----- TEXTO SELECIONADO

Em excelente matéria do repórter Marcelo SantAna, o jornal Correio da Bahia mostrou, em sua edição do dia 22 de janeiro de 2006, um pouco mais da história do maior clássico do Norte-Nordeste. Confira:
Partidas memoráveis, disputa de títulos, emoção, paixão. Acima de tudo, foi a grandeza das equipes que fez o Ba-Vi ser o maior clássico do Norte-Nordeste do Brasil. O confronto começou a ser disputado na década de 1930. A diferença é que tricolores e rubro-negros ainda não eram rivais.
Ex-capital federal, Salvador tinha à época 300 mil habitantes, contra os 2,4 milhões contabilizados no século XXI. Na década de 30, época da ditadura Vargas, os grandes adversários do tricolor eram Botafogo Sport Clube e Esporte Clube Ypiranga. Contra o “Glorioso”, foram sete anos sem uma única derrota do Bahia, fazendo do “Clássico do Pote” uma verdadeira barbada. O curioso nome surgiu da idéia de Pedro Capenga, que demonstrou como um cidadão simples pode ser o criador da história, não apenas parte dela. O peixeiro, que tratava sua mercadoria no Forte São Pedro, ia com um pote de barro debaixo do braço, e só o quebraria quando o Botafogo vencesse o Bahia. Já o “Mais Querido”, sete vezes campeão até 1931, só levantou três taças após o nascer do tricolor, daí a antipatia dos aurinegros.

----------
----- DADOS

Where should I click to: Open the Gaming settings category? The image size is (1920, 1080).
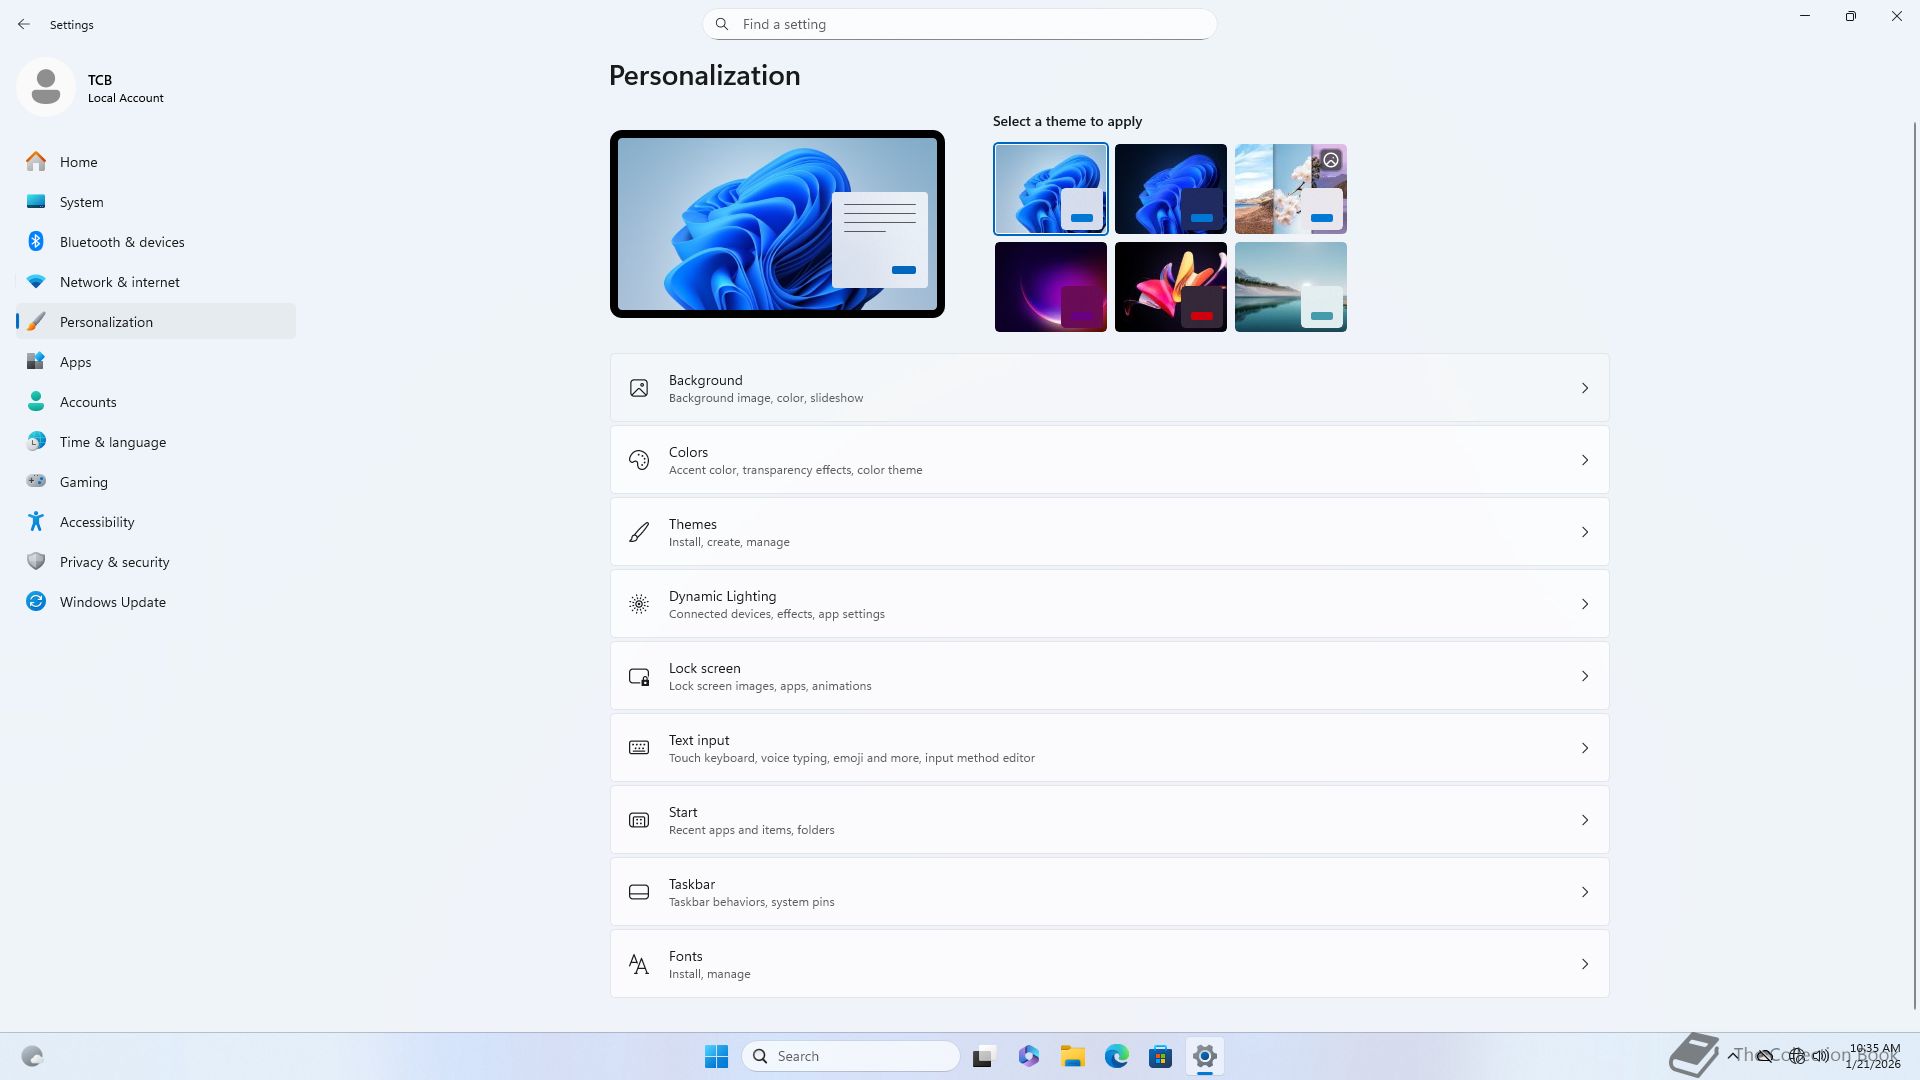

----------

## INSTRUÇÕES DAS TAREFAS
a. Com base no texto sobre o clássico Ba-Vi, responda às perguntas abaixo, identificando cada resposta com o mesmo marcador:
(i) Em que década o confronto começou a ser disputado?
(ii) Quantos habitantes Salvador tinha naquela época?
(iii) Em que circunstância Pedro Capenga quebraria o pote de barro?
b. Reescreva em forma de lista o parágrafo do texto sobre o clássico Ba-Vi que começa com "Ex-capital federal, Salvador", mantendo suas informações principais.
c. Retome o texto sobre as origens do clássico Ba-Vi, dando continuidade a partir da última frase apresentada.

## RESPOSTAS DAS TAREFAS
a.
(i) Na década de 1930.
(ii) 300 mil habitantes.
(iii) Somente quando o Botafogo vencesse o Bahia.

b.
- Salvador, ex-capital federal, tinha 300 mil habitantes na época, contra 2,4 milhões no século XXI.
- Na década de 30, durante a ditadura Vargas, os grandes adversários do Bahia eram o Botafogo Sport Clube e o Esporte Clube Ypiranga.
- Contra o Botafogo, o "Glorioso", o Bahia passou sete anos sem perder, o que tornou o "Clássico do Pote" uma verdadeira barbada.
- O nome do clássico foi ideia de Pedro Capenga, um peixeiro que tratava sua mercadoria no Forte São Pedro e levava um pote de barro debaixo do braço. Ele só o quebraria quando o Botafogo vencesse o Bahia.
- O Ypiranga, o "Mais Querido", foi sete vezes campeão até 1931, mas só levantou três taças depois do nascimento do Bahia. Daí vem a antipatia dos aurinegros.

c.
Os efeitos da Segunda Guerra Mundial, iniciada em setembro de 1939, eram sentidos em Salvador, que vivia época de racionamento na gasolina, carne e leite. Campeão de 1940, o Bahia viu o Galícia, em 1941/42/43, tornar-se o primeiro tricampeão estadual. A crise aguda quase levou o tricolor à falência, mas o jejum acabaria no ano seguinte. Em 1947, através do jornalista Aristóteles Góes, é criada a expressão “Esquadrão de Aço”, quando o Bahia goleia por 7×1 o São Paulo, o “Esquadrão da Fé”. Na década, as seis taças fariam do Bahia o maior papa títulos do Baianão, com 11 conquistas em 18 anos. A década seguinte marca o despertar do mais antigo clube do estado, fundado em 13 de maio de 1899: o Vitória, que então privilegiava competições de remo e de cricket. Falecido no final do ano passado, Luiz Martins Catharino Gordilho foi o presidente que venceu o desafio de refazer a história do clube.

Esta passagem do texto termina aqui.